Task description »
Replace every "Instruction" in the records below with "Command" and leave everything else unchanged.

(Records in a dataset)
^^^^

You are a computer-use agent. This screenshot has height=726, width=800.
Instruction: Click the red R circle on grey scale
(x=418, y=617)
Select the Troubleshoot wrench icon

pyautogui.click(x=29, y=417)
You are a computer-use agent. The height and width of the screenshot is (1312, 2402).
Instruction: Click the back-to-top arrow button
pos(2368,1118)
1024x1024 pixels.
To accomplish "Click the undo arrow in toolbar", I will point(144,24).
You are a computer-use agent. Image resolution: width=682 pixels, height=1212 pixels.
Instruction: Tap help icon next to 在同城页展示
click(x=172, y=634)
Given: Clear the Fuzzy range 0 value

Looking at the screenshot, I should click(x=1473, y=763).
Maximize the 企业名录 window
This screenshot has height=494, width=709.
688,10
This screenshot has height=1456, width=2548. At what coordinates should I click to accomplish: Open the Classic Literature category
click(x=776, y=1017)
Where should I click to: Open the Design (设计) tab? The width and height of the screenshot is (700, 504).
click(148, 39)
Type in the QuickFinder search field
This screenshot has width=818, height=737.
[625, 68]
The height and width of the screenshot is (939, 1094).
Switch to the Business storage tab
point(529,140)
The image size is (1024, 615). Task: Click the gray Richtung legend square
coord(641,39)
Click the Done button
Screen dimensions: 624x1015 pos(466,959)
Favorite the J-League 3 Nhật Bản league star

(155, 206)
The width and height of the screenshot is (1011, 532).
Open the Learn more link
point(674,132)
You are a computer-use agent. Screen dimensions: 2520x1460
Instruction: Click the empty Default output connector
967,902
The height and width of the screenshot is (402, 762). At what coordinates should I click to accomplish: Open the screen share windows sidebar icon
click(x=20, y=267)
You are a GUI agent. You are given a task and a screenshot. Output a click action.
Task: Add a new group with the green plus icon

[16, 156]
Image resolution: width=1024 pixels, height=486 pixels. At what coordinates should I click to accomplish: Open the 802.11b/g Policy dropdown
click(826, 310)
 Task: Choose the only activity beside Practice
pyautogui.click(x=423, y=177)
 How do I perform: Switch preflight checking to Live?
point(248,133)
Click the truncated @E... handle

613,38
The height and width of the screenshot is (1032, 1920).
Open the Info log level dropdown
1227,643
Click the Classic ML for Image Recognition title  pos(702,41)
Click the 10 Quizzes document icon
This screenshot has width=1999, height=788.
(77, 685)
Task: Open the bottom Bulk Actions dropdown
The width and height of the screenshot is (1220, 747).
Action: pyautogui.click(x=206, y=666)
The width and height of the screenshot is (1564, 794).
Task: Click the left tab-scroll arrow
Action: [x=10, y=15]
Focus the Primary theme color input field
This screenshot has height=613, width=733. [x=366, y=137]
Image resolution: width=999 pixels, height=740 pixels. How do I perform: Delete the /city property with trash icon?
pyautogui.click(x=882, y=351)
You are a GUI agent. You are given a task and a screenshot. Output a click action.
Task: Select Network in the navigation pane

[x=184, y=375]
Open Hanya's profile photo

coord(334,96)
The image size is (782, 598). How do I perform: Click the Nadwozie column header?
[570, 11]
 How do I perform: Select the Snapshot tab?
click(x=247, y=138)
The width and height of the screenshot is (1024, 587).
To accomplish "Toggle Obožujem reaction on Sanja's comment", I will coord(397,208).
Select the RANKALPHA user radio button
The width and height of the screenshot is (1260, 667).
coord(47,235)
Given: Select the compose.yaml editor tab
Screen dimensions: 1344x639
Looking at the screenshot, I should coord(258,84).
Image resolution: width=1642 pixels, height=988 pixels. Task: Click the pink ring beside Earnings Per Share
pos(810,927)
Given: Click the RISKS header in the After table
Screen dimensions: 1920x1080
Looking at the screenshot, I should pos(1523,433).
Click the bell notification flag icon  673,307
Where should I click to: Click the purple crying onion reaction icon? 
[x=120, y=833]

^^^^

Result of the exercise »
You are a computer-use agent. This screenshot has height=726, width=800.
Command: Click the red R circle on grey scale
(x=418, y=617)
Select the Troubleshoot wrench icon

pyautogui.click(x=29, y=417)
You are a computer-use agent. The height and width of the screenshot is (1312, 2402).
Command: Click the back-to-top arrow button
pos(2368,1118)
1024x1024 pixels.
To accomplish "Click the undo arrow in toolbar", I will point(144,24).
You are a computer-use agent. Image resolution: width=682 pixels, height=1212 pixels.
Command: Tap help icon next to 在同城页展示
click(x=172, y=634)
Given: Clear the Fuzzy range 0 value

Looking at the screenshot, I should click(x=1473, y=763).
Maximize the 企业名录 window
This screenshot has height=494, width=709.
688,10
This screenshot has height=1456, width=2548. At what coordinates should I click to accomplish: Open the Classic Literature category
click(x=776, y=1017)
Where should I click to: Open the Design (设计) tab? The width and height of the screenshot is (700, 504).
click(148, 39)
Type in the QuickFinder search field
This screenshot has width=818, height=737.
[625, 68]
The height and width of the screenshot is (939, 1094).
Switch to the Business storage tab
point(529,140)
The image size is (1024, 615). Task: Click the gray Richtung legend square
coord(641,39)
Click the Done button
Screen dimensions: 624x1015 pos(466,959)
Favorite the J-League 3 Nhật Bản league star

(155, 206)
The width and height of the screenshot is (1011, 532).
Open the Learn more link
point(674,132)
You are a computer-use agent. Screen dimensions: 2520x1460
Command: Click the empty Default output connector
967,902
The height and width of the screenshot is (402, 762). At what coordinates should I click to accomplish: Open the screen share windows sidebar icon
click(x=20, y=267)
You are a GUI agent. You are given a task and a screenshot. Output a click action.
Task: Add a new group with the green plus icon

[16, 156]
Image resolution: width=1024 pixels, height=486 pixels. At what coordinates should I click to accomplish: Open the 802.11b/g Policy dropdown
click(826, 310)
 Task: Choose the only activity beside Practice
pyautogui.click(x=423, y=177)
 How do I perform: Switch preflight checking to Live?
point(248,133)
Click the truncated @E... handle

613,38
The height and width of the screenshot is (1032, 1920).
Open the Info log level dropdown
1227,643
Click the Classic ML for Image Recognition title  pos(702,41)
Click the 10 Quizzes document icon
This screenshot has width=1999, height=788.
(77, 685)
Task: Open the bottom Bulk Actions dropdown
The width and height of the screenshot is (1220, 747).
Action: pyautogui.click(x=206, y=666)
The width and height of the screenshot is (1564, 794).
Task: Click the left tab-scroll arrow
Action: [x=10, y=15]
Focus the Primary theme color input field
This screenshot has height=613, width=733. [x=366, y=137]
Image resolution: width=999 pixels, height=740 pixels. How do I perform: Delete the /city property with trash icon?
pyautogui.click(x=882, y=351)
You are a GUI agent. You are given a task and a screenshot. Output a click action.
Task: Select Network in the navigation pane

[x=184, y=375]
Open Hanya's profile photo

coord(334,96)
The image size is (782, 598). How do I perform: Click the Nadwozie column header?
[570, 11]
 How do I perform: Select the Snapshot tab?
click(x=247, y=138)
The width and height of the screenshot is (1024, 587).
To accomplish "Toggle Obožujem reaction on Sanja's comment", I will coord(397,208).
Select the RANKALPHA user radio button
The width and height of the screenshot is (1260, 667).
coord(47,235)
Given: Select the compose.yaml editor tab
Screen dimensions: 1344x639
Looking at the screenshot, I should coord(258,84).
Image resolution: width=1642 pixels, height=988 pixels. Task: Click the pink ring beside Earnings Per Share
pos(810,927)
Given: Click the RISKS header in the After table
Screen dimensions: 1920x1080
Looking at the screenshot, I should pos(1523,433).
Click the bell notification flag icon  673,307
Where should I click to: Click the purple crying onion reaction icon? 
[x=120, y=833]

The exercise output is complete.